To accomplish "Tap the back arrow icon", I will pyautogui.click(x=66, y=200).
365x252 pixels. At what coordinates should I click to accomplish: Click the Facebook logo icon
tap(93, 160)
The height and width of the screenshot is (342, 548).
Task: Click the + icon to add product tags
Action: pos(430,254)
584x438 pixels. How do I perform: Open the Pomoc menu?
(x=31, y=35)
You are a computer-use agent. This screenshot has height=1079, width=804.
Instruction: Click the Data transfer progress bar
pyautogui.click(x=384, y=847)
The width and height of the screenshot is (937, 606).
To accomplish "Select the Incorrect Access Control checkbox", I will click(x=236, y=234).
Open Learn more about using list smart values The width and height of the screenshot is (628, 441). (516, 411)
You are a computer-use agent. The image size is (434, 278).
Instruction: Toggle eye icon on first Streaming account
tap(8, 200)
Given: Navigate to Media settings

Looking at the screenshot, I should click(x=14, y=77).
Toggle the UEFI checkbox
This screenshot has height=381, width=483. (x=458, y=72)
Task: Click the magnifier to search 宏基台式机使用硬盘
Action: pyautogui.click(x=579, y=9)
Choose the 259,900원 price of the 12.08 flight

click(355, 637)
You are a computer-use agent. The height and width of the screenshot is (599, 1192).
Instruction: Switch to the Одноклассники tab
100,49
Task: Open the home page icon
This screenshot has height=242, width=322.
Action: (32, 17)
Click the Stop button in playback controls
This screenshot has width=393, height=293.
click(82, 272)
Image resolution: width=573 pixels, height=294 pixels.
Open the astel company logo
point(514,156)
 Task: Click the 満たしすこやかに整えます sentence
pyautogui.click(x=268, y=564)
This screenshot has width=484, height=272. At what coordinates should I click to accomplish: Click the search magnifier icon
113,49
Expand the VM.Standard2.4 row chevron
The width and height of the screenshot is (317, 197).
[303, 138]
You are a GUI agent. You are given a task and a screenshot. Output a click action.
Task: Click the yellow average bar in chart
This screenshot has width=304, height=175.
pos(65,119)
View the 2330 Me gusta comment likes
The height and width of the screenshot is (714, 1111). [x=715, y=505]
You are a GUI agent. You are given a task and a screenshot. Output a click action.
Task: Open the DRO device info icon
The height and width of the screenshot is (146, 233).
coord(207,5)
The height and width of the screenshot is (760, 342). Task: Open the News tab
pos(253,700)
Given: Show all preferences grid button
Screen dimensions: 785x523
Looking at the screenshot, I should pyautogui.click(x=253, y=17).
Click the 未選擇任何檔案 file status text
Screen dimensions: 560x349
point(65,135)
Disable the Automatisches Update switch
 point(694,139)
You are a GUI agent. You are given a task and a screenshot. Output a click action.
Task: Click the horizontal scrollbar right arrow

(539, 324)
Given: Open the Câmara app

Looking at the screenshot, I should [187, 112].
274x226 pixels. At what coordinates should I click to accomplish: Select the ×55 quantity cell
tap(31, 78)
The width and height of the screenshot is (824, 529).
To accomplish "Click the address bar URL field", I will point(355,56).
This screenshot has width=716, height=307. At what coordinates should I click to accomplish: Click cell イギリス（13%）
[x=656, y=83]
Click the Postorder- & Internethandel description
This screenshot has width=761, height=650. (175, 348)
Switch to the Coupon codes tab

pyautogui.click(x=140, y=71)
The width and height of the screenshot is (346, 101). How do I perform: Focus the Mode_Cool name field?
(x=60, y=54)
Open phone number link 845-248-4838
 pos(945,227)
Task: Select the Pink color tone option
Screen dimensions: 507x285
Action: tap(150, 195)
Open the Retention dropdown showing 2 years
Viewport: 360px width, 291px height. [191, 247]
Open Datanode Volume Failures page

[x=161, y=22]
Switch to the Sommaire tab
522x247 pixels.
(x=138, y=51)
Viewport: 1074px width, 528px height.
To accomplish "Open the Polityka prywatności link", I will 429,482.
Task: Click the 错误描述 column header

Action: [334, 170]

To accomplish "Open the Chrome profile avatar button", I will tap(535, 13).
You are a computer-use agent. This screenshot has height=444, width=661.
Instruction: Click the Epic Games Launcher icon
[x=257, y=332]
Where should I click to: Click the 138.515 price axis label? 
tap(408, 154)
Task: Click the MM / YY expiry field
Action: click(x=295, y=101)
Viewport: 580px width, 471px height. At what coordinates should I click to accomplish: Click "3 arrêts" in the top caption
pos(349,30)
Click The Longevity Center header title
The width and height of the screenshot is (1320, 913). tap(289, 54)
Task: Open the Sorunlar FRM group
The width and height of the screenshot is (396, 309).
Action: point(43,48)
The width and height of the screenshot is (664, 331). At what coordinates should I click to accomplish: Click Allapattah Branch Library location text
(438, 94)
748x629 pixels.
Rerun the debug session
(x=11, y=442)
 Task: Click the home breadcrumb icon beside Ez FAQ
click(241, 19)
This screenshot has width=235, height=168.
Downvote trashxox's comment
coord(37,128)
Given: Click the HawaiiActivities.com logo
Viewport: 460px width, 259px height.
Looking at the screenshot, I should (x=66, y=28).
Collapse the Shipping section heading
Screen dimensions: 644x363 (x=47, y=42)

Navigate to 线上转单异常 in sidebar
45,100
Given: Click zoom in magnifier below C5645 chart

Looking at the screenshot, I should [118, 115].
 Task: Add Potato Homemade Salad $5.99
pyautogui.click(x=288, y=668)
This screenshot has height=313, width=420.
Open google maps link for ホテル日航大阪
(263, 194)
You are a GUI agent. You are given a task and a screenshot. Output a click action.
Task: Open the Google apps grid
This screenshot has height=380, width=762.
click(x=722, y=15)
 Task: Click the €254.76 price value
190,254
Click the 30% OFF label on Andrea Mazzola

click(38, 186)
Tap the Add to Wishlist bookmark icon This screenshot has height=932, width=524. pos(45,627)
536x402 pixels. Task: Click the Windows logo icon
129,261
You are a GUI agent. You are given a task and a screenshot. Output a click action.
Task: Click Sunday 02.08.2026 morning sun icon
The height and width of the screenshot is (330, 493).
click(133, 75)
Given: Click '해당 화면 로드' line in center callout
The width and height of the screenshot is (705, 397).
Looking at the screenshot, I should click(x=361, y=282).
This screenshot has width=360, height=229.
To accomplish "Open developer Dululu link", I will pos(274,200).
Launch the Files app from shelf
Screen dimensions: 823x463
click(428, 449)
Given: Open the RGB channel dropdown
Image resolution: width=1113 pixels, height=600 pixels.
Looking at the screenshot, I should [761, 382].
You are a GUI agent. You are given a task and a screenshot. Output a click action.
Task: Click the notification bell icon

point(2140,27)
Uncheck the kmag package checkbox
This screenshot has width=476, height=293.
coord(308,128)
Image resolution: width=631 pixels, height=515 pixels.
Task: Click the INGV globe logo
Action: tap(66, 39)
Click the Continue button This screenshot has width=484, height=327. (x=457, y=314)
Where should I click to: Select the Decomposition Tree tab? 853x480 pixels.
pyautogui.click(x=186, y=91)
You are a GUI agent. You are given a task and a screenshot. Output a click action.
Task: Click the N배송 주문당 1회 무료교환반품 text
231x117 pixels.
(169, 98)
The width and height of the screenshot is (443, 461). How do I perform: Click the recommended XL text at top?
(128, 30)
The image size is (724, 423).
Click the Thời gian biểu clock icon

> EXERCISE DIRECTIONS: Return each line among the entries that holds the word "grid".

> RESULT BELOW:
Given: Show all preferences grid button
Task: Open the Google apps grid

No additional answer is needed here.